▶ [EXERCISE INSTRUCTIONS] Once the line containing "Task: Click the American Express card icon" is found in the entries below, reproduce it and every line after it, stopping at and including the line containing "1525x784 pixels."; reproduce nothing else, and keep each line exact.

--- SUPPLIED ENTRIES ---

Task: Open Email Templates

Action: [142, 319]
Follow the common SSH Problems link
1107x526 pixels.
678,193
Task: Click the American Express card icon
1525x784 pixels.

---
--- SUPPLIED ENTRIES ---

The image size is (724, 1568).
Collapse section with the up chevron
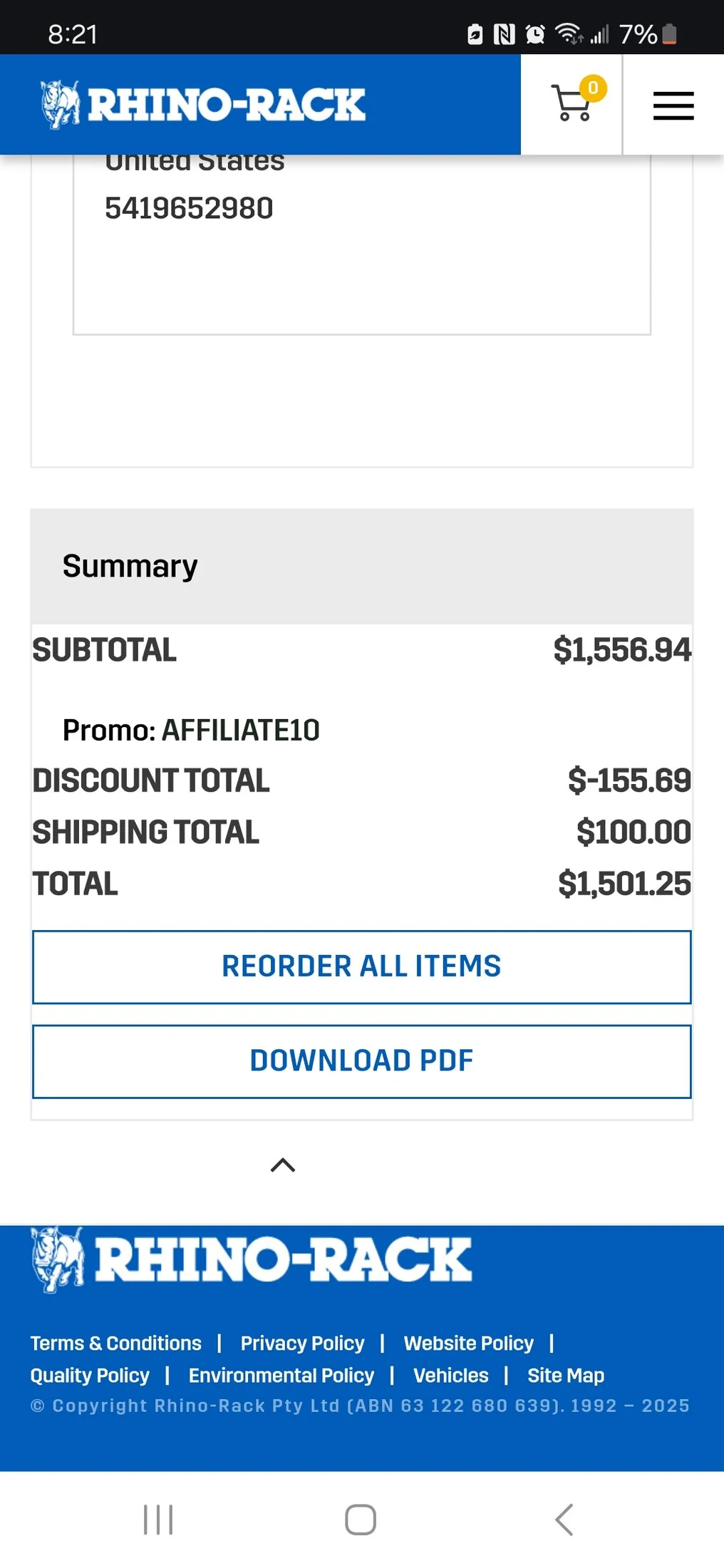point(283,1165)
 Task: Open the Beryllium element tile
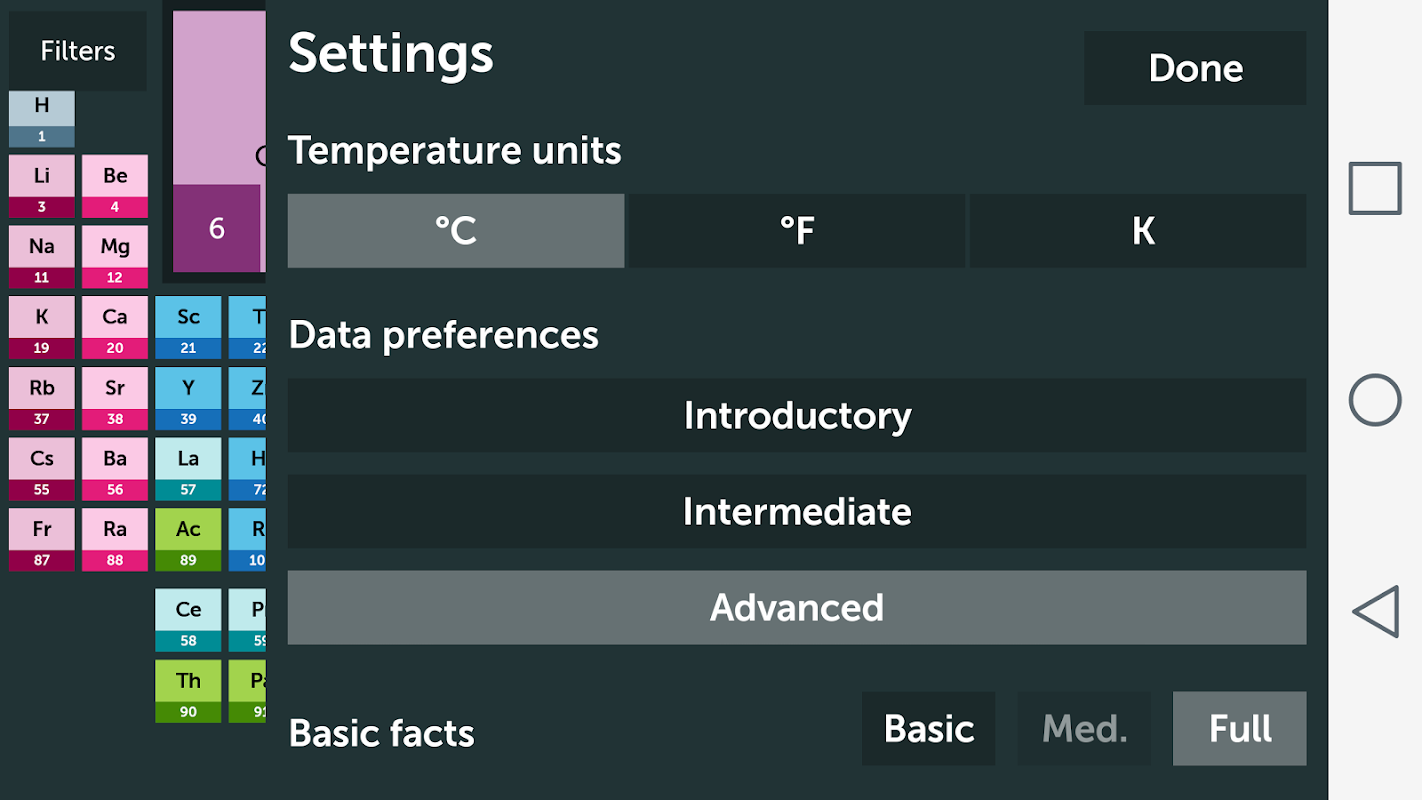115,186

---
--- SUPPLIED ENTRIES ---

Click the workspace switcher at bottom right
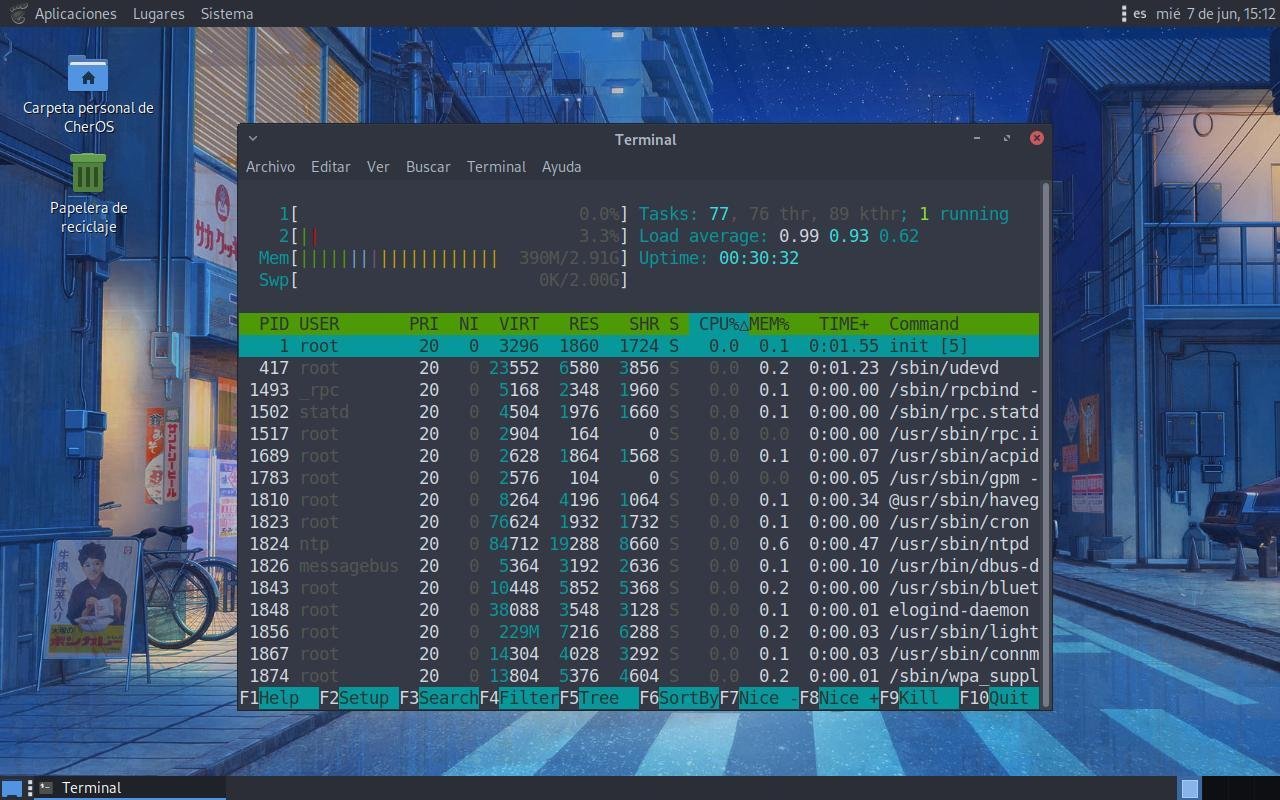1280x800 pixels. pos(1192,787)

---

▶ [YOUR RESPONSE]
Task: Click the American Express card icon
1525x784 pixels.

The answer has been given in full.